En mémoire vitale – la «procession de Naefels»
Par la suite, la landsgemeinde de l’époque décide que la population se réunisse chaque année, le premier jeudi d’avril, en commémoration de cet événement décisif pour son indépendance, au champ de bataille près de Naefels, pour y prier pour le salut éternel des tombés et pour louer Dieu et les saints pour leur prévoyance. C’est devenue tradition jusqu’à nos jours. Chaque année, début avril, les glaronais visitent en procession silencieuse les différents lieux où se sont déroulés les combats. Un conseiller d’Etat y prononce un discours. Chaque année, un prêtre catholique et un prêtre protestant y prononcent à tour de rôle leur sermon. Ensuite, le document historique voué à la bataille est lu. Il décrit les événements et les noms des soldats tombés au combat, gravés sur la balustrade de la galerie de l’église.
La cérémonie de commémoration de la bataille de Naefels est bien autre chose qu’une manifestation historique. Elle est avant tout la commémoration d’une leçon d’histoire unique partagée par nos ancêtres par générations. Elle insiste sur le fait que la liberté est un bien nécesstant sa protection et que c’est la liberté qui préserve la paix. Tandis que la landsgemeinde glaronaise est un événement public accueillant aujourd’hui de nombreux invités en provenance de la Suisse et de l’étranger, lors de la procession de Naefels, événement à caractère plus spirituel, les Glaronais se retrouvent entre eux pour partager leur recueillement intérieur.
La Landsgemeinde glaronaise
en des temps difficiles
La landsgemeinde glaronaise et la leçon historique à tirer de Naefels ont toujours été conçues être cruciales pour la paix intérieure et la cohésion des Suisses entre eux – surtout en des temps difficiles. C’est cette dimension-là qui m’a conduit à les rappeler.

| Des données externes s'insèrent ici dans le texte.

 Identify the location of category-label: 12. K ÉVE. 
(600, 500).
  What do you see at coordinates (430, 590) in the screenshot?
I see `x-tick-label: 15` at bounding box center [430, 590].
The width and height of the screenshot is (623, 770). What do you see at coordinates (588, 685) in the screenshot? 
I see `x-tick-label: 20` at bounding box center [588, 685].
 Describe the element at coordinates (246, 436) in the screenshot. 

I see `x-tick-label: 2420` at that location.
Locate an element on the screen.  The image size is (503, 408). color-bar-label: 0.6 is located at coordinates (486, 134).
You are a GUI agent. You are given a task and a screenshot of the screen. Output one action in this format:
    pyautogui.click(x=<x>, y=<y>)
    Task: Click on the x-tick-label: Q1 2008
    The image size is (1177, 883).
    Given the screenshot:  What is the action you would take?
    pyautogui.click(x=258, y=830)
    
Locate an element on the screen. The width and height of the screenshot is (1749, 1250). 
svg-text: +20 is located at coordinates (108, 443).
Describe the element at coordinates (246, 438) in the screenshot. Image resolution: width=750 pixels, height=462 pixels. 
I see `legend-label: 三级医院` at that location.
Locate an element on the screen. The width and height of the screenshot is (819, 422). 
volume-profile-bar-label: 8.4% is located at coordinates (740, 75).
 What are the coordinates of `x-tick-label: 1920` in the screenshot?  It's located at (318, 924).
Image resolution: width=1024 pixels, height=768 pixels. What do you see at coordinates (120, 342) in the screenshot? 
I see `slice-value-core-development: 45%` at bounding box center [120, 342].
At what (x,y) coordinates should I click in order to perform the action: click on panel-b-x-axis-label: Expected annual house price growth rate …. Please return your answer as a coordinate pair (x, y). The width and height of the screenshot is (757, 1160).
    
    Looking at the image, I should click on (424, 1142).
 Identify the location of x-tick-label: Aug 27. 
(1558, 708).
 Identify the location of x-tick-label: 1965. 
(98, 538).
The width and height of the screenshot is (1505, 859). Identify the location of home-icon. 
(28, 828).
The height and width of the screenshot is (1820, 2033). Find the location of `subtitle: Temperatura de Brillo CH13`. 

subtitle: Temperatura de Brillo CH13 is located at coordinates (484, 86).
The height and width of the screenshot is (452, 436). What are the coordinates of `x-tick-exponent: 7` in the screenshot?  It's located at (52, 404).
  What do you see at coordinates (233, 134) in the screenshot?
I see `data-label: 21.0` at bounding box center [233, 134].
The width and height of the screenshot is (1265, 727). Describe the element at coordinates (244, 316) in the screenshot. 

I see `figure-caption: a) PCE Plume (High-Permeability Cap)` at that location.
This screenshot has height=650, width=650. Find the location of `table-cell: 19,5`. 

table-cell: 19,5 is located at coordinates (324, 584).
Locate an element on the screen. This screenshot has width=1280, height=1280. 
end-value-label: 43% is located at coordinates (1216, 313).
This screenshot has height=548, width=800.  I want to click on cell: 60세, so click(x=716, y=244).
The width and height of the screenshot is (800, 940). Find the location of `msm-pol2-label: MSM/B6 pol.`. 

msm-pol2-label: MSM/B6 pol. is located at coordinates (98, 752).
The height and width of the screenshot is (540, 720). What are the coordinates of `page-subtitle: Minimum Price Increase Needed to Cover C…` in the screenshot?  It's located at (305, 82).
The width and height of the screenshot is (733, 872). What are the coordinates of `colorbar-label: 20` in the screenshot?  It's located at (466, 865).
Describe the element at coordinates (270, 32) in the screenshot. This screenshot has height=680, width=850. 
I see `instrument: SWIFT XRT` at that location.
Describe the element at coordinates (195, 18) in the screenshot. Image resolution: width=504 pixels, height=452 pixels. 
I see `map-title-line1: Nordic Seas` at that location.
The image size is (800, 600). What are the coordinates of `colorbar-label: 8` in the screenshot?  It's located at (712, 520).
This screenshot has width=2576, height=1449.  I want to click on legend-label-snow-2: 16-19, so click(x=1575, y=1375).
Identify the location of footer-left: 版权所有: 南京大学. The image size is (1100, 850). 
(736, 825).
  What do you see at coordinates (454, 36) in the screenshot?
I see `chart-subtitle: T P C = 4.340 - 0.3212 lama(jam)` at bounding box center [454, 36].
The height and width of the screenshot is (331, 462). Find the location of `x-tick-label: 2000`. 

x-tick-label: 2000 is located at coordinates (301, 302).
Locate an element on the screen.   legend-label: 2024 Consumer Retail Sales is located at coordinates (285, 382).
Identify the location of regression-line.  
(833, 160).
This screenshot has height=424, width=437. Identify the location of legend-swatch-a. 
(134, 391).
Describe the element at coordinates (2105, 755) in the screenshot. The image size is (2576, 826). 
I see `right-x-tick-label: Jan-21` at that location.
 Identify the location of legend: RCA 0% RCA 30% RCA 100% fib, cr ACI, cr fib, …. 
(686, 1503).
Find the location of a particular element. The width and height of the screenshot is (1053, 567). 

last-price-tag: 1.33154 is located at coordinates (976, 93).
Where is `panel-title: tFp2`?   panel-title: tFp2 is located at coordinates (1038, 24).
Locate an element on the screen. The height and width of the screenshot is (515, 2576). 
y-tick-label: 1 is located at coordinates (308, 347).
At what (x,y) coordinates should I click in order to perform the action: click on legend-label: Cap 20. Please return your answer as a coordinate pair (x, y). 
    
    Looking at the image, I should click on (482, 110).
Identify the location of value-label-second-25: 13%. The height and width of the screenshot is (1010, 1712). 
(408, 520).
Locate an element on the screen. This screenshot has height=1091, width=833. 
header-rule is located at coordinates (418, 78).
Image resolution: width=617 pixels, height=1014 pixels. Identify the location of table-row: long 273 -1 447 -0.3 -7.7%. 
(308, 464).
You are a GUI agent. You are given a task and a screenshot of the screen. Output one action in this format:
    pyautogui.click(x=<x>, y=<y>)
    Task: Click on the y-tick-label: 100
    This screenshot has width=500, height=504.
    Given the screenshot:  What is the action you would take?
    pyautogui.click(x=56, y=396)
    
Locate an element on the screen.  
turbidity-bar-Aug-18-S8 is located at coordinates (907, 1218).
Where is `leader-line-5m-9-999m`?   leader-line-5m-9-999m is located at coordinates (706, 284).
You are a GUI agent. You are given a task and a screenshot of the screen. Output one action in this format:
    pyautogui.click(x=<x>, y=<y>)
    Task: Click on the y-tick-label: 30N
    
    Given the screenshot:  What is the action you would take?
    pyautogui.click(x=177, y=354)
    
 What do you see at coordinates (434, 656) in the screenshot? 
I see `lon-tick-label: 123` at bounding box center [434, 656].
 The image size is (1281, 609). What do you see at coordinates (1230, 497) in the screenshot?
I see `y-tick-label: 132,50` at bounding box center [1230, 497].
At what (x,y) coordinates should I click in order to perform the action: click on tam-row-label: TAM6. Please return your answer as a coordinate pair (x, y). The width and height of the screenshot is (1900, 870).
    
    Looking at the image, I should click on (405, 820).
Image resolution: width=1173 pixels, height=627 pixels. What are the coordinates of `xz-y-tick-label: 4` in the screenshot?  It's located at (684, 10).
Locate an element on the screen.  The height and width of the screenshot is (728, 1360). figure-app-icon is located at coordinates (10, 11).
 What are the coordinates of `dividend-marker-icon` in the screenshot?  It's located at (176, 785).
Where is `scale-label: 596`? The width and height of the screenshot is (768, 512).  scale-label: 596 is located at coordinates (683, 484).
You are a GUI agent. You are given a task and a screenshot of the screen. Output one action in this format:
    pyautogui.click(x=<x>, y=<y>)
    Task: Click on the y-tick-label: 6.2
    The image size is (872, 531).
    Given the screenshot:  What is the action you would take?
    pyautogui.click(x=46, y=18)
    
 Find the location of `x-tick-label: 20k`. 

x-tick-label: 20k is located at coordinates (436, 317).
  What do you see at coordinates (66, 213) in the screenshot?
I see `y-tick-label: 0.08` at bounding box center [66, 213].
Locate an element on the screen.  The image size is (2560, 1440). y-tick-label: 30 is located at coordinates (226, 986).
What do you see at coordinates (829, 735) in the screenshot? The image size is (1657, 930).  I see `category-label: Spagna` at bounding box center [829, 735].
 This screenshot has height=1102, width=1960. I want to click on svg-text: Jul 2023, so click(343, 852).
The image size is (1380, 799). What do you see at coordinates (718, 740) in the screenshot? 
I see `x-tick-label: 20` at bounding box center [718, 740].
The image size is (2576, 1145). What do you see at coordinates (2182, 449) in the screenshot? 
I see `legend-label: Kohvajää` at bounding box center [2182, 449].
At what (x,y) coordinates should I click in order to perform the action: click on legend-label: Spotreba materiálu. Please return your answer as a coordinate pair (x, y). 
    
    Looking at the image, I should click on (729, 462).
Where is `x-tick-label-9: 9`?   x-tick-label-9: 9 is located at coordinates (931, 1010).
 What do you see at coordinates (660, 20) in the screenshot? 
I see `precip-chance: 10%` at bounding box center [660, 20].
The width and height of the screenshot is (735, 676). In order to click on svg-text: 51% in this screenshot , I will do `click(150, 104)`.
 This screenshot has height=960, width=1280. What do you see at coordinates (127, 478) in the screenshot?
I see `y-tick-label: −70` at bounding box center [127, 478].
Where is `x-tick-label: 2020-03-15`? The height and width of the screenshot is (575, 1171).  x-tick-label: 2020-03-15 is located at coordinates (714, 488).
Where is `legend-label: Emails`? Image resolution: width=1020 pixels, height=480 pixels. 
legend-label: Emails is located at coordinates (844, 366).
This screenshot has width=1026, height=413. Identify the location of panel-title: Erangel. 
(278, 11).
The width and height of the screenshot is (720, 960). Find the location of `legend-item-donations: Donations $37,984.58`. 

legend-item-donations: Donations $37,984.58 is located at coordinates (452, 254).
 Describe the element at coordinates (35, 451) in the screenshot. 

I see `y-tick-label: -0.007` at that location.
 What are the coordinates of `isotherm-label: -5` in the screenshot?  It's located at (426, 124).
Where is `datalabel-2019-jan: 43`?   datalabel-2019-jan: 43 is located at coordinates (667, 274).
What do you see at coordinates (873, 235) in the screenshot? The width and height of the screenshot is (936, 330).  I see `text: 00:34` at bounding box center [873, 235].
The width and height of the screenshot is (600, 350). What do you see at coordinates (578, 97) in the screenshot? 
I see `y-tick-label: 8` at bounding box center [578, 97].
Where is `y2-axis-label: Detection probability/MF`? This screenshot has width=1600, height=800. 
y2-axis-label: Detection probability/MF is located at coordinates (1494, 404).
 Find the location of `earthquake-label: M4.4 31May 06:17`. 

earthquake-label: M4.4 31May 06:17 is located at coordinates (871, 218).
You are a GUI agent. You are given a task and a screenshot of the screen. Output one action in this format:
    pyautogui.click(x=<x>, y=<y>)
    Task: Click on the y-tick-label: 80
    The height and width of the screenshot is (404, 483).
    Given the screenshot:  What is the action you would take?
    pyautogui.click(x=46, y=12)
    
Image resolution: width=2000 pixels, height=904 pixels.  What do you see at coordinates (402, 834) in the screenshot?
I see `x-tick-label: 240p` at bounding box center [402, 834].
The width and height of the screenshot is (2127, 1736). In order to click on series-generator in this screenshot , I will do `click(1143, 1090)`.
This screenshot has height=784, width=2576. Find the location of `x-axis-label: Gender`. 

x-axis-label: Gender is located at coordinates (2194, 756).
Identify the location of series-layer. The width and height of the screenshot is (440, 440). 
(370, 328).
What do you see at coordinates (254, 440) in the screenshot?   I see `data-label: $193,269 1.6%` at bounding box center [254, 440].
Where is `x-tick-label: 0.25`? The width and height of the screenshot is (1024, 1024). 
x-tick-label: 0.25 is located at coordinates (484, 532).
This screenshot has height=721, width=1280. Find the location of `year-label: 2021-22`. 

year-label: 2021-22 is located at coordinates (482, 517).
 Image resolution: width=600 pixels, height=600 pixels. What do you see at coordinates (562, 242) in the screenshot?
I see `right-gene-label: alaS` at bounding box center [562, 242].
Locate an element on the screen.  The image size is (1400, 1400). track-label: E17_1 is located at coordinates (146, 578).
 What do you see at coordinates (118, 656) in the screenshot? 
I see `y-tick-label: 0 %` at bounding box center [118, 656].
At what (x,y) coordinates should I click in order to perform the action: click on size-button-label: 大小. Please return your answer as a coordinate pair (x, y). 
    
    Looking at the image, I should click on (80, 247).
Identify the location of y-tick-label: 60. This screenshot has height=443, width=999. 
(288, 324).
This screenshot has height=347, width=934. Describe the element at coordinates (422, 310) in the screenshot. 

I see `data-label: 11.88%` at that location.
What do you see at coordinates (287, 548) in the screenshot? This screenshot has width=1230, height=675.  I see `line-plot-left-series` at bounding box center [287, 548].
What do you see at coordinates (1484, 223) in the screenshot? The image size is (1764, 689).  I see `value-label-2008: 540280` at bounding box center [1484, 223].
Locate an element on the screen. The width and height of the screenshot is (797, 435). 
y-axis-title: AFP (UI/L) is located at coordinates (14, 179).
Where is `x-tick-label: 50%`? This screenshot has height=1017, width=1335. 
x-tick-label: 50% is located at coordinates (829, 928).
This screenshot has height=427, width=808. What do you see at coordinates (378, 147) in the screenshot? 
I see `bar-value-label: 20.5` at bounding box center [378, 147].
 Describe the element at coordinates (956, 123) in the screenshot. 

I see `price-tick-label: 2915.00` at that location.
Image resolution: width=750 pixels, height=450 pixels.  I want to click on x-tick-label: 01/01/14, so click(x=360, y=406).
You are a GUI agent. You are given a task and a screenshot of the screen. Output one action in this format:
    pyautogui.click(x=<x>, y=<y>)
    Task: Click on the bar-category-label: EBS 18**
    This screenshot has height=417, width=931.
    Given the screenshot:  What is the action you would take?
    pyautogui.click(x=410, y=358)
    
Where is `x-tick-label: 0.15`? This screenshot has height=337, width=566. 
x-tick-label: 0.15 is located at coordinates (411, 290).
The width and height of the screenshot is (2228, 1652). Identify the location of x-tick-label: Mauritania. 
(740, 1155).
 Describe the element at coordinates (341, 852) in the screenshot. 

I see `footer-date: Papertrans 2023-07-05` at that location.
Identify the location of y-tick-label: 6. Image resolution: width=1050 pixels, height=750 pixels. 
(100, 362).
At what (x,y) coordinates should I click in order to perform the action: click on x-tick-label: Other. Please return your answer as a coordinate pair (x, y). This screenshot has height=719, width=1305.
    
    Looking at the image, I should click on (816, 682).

Lorsque Huldrych Zwingli, après ses années comme prêtre à Glaris, a commencé son oeuvre de la Réforme zurichoise, après 1523, 80% de la population de Glaris ont opté, le moment venu, pour la nouvelle foi. Les catholiques ne représentaient plus qu’une minorité d’environ 20%. Comme dans d’autres cantons de la Confédération helvétique de l’époque, la question se posait: comment faire pour pouvoir tout de même vivre ensemble? Qu’adviendra-t-il de notre landsgemeinde? A Glaris, la majorité des réformés risquait d’être constamment en désaccord avec la minorité des croyants selon le culte romain. Comment résoudre ce problème sans provoquer de scission?
Les Glaronais ont trouvé une solution. Ils ne feraient pas la guerre et n’abandonneraient pas leur pays à la scission: ils instaurèrent donc trois landsgemeinden. Le dimanche précédant celui de la landsgemeinde en commun, donc le premier dimanche de mai, les catholiques se réunissaient pour leur landsgemeinde catholique à eux. De même qu’à cette date, ce seront les réformés, eux aussi, qui tiendraient la leur, celle protestante. Cette date serait donc réservé à disctuer leurs propres affaires à eux. Ensuite, un dimanche plus tard, ils se retrouveraient pour la Landsgemeinde en commun. Pour cette Landsgemeinde, face aux nouvelles circonstance, il existait un contrat national spécial qui prévoyait des changements réciproques concernant les fonctions importantes. Avec cette prévoyance, le pays restait uni. Toujours est-il que certaines communes ont pourtant vécu la séparation. Ainsi Oberurnen est toujours principalement habitée par des catholiques tandis qu’à Niederurnen ce sont les réformés formant la majorité. En 1836, les trois Landsgemeinden ont à nouveau été réunies.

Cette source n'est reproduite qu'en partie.